Prove that $\mathbb{Q}$ is not projective using the Hom functor

This is continuing from Lord Shark's answer. You might not be satisfied with this proof because you have to choose... Nonetheless...,

Proof: Choose a generating set $S$ for $\mathbb Q$ as a $\mathbb Z$-module (for example $S = \mathbb Q$ works, but there are (I think) smaller sets you can choose).
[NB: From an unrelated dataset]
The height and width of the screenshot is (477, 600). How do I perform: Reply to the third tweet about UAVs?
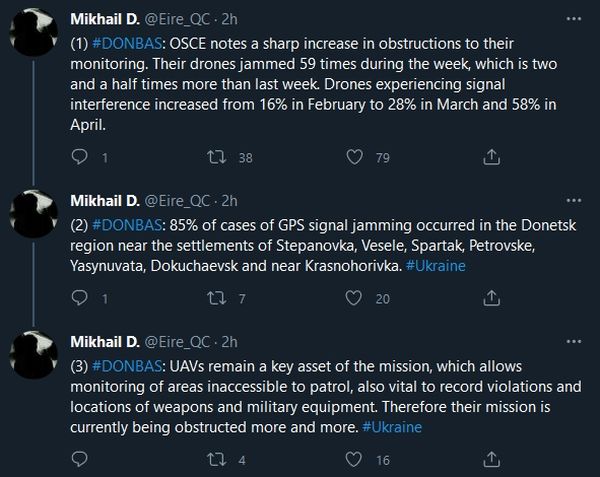(x=81, y=460)
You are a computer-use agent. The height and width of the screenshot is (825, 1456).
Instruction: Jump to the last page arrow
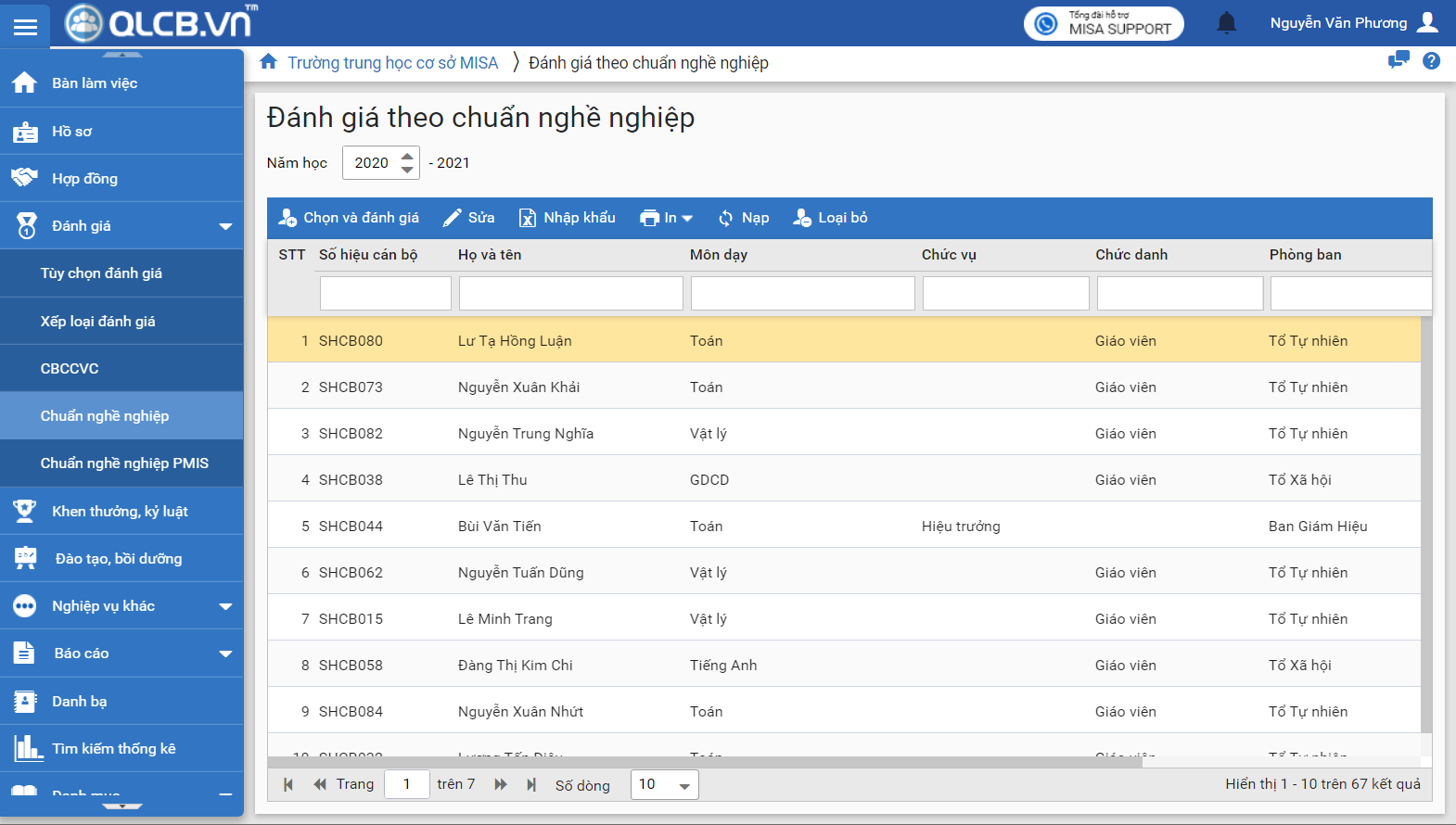point(531,784)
Take $A$ to be the free abelian group with $\mathbb Z$-basis $S$, so $A \cong \bigoplus_{s \in S} \mathbb Z$, and take $B = \mathbb Q$; since $S$ generates $\mathbb Q$, there is an surjective $\mathbb Z$-module homomorphism $A \to \mathbb Q$. Now $$Hom(\mathbb Q, A) \cong Hom(\mathbb Q, \bigoplus_{s\in S}\mathbb Z) \cong \bigoplus_{s \in S}Hom(\mathbb Q, \mathbb Z) = \bigoplus_{s \in S} 0 = 0$$ where the second isomorphism is from a basic fact that $Hom(-, -)$ commutes with direct sums in the second slot; and the second to last equality is by the fact OP stated.

On the other hand $Hom(\mathbb Q, \mathbb Q) \neq 0$ since it contains the identity map for example. $\square$